+++ INPUT DATA
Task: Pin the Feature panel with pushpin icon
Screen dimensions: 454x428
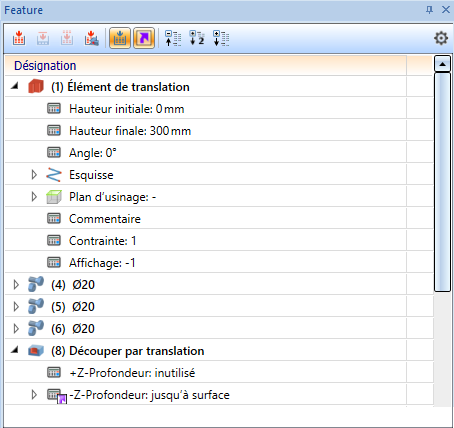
++++++
+++ INPUT DATA
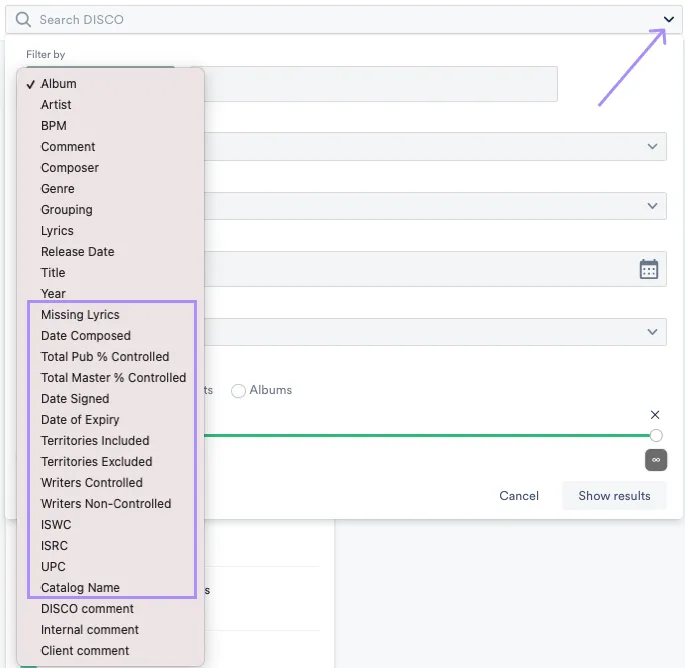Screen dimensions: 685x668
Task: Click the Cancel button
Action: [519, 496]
++++++
## THE REQUEST:
Please copy out, word for word, the lines from the one containing "Task: Pin the Feature panel with pushpin icon" through the one containing "Screen dimensions: 454x428".

## FINISHED ANSWER:
Task: Pin the Feature panel with pushpin icon
Screen dimensions: 454x428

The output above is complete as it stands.